Maaf anakku, semestinya cerita ini bisa
berakhir lebih bahagia, tapi kita dalam diorama… Harusnya sisa masa ku buat
indah menukar sejarah, tapi kita dalam diorama..
24
Juni 1996
Aku lelah, yah. Skenario Tuhan ini terlalu
berat. Tau kah kau? Saat serpihan caci mereka membludak, dan ku hanyalah sebuah
patung? Mereka bilang, aku ini tak berguna. Hanyalah aliran darah dari seorang
ayah tak berisyarat. Argumen remehnya kuserap dalam-dalam, saat cemoohannya
terlontar sembari mengombang-ambingkan ragaku. Pada saat itu pula, kusalahi
takdir Illahi. Apa gunaku menghabiskan udara di dunia ini? Jika sama sekali tak
ada gunaku. Lantas kucari alternatif menuju gerbang peghujung hidupku dengan
sekepal butiran putih ini, mungkin akan membawaku ke sana. Dengan
lontang-lantung, kuberjalan pulang. Menuju gubuk yang terdapat sesosok lelaki
paruh baya didalamnya. Lelaki yang sangat kubenci. Mengapa aku harus terikat
dengannya? Membuatku tak bermasa depan. Jangankan berkarib, sosialisasi pun ku
sulit. Ini semua karena tua bangka itu. Kenapa harus kau? Lagu lama jika
kukatakan sesungguhnya aku mencintaimu, karena nyatanya aku juga sangat
membencimu! Seandainya, ayahku bukanlah kau. Pedagang es yang lusuh, terlebih
dengan notabene tunarungu dan tunawicara. Cukup! Seburuknya diskriminasi telah
ku kecap. Ini salahmu! Tunggu, ada secercah cahaya putih disana. Mendekat. Itu?
***
Regia! Kau harus bertahan nak! Kau kuat!
Aku tau kau kuat! Setelah berkali ku berusaha untuk menemanimu di ruangan
mengerikan itu, namun percuma, lelaki berjas putih itu menahanku. Kuputuskan
untuk menantimu disini. Duduk, termenung. Apa salahku Tuhan? Apa pengorbananku
untukmu masih kurang? Belum cukup? Kau telah merenggut istriku. Dan sekarang?
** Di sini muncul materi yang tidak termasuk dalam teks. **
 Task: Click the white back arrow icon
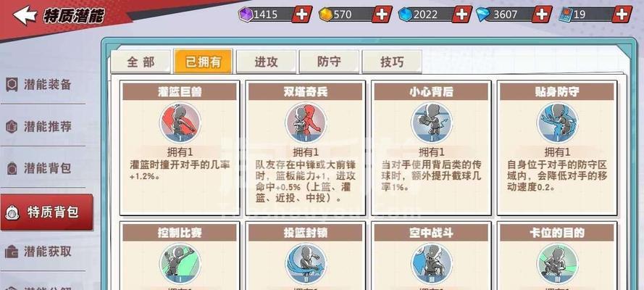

Kau akan merampas anakku? Astagfirullahaladzim.. Apa yang aku katakan? Ceceran
darahmu setelah tertabrak kendaraan tadi membuatku panik Regia. Disaat seperti
ini seharusnya aku berdoa, berikhtiar, dan tawakal. Ya Allah, jika kau ingin
mengambil nyawanya, tukarlah dengan nyawaku. Jika saja ia ingat, hari inilah
umurnya yang ke-17 dimulai. Ijinkanlah ia merasakan umur ke-17 nya. Dari jendela
pintu ini, aku meniupkan lilin ber-angka 17 setelah berdoa untukmu dan
bernyanyi lagu Selamat Ulang Tahun. Yang mungkin pada umurmu yang ke-3 lah kita
terakhir melakukannya. Aku bisa melihat parasmu, anakku. Meskipun kau terkulai
lemas, kecantikanmu, yang tak lain seperti ibumu masih jelas kutatap.
Seandainya ada yang bisa kulakukan..
1
Desember 2002
Regia Meriem Fadhilatunnisa. Lihat yah,
namaku tercetak dalam secarik kertas berbingkai emas. Ucapku dengan sehelai
daun kering berukir tulisan yang agak semrawut. Di depan namaku juga ada
imbuhannya, "dr.". Ini kan yang kau harapkan? Sekarang, aku juga
sedang menjalani tahap pendidikan selanjutnya. Nanti, setelah aku lulus, dan
memiliki sebuah rumah sakit, kita akan kaya raya. Punya istana, jadi milyuner!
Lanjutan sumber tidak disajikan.